All of this may widen the gap in manufacturers’ awareness related to what exactly they think is a bona-fide service fee and what isn’t. The lack of — or, at the very least, uneven — visibility contributes to a dysfunctional drug supply chain.
For one, by not knowing exactly how much they’re giving in fees, pharma may be off in calculating their drugs’ average sales price (ASP). Government price is calculated based on ASP. Moreover, the ambiguity may actually encourage the PBM and GPO to create new fees.
Congress looks to act
Pressure is mounting to address this issue, with bipartisan bills from three committees in the House and two in the Senate aiming to reform drug distribution in part by reining in PBM business practices.
Researchers from the USC Schaeffer Center have called on lawmakers to “force transparency” by ensuring the final legislation includes a mandate for the government to collect transaction prices among insurers, PBMs and pharmacies and then publish benchmarks based on actual prices.
Just this week, perhaps responding to that pressure, pharmacy titan CVS Health said its nearly 10,000 retail locations plan to move to a more transparent “cost plus” method of getting reimbursed by plans and PBMs. This follows a similar move by the Cigna-owned PBM Express Scripts after the model had been used by Mark Cuban’s Cost Plus Drugs since his pharmacy’s inception in 2021.

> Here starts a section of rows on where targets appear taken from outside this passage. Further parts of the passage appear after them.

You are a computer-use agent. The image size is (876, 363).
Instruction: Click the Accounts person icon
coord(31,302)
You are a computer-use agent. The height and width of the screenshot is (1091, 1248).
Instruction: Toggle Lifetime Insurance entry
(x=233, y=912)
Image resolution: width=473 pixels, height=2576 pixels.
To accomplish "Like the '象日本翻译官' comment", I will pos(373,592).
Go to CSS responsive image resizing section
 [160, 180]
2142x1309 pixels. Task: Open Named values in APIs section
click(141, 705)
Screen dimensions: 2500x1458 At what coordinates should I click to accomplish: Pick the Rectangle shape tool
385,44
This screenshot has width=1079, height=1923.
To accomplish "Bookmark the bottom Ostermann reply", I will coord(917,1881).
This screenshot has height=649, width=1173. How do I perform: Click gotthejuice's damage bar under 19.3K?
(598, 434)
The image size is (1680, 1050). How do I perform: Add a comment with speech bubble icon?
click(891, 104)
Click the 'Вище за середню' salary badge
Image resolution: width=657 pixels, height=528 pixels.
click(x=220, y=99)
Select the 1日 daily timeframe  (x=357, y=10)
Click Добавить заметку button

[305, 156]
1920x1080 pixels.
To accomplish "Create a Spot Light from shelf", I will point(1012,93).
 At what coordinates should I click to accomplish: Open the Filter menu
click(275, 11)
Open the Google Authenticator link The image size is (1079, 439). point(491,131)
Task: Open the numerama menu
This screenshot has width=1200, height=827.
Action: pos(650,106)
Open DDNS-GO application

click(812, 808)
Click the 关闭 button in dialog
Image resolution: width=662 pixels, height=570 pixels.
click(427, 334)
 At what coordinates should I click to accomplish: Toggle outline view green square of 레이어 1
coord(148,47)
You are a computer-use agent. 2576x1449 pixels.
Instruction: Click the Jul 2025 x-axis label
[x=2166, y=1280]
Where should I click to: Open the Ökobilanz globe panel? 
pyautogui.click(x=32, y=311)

CVS also debuted an offering for clients of its PBM, CVS Caremark. Caremark will offer clients pricing designed to reflect a drug’s true net cost, as well as visibility into administrative fees. That option, dubbed TrueCost, will work hand-in-hand with the new retail-pharmacy payment scheme.
PBMs and GPOs hide behind a veil of secrecy. This has allowed them to take an inconsistent approach to disclosing fees in contracts. Some PBMs may be compelled, either by seeing more of their peers do it or by government edict, to adopt a more transparent approach.
Allowing a peek behind the curtain could help fix the ailing drug supply chain. Then again, divulging too much would expose the back-door arrangements that both of these entities — the middlemen and the manufacturers — make at either the patient, payer or pharmacy distribution points.
Alas, full disclosure of all manufacturer-PBM contracting seems like a longshot at this point.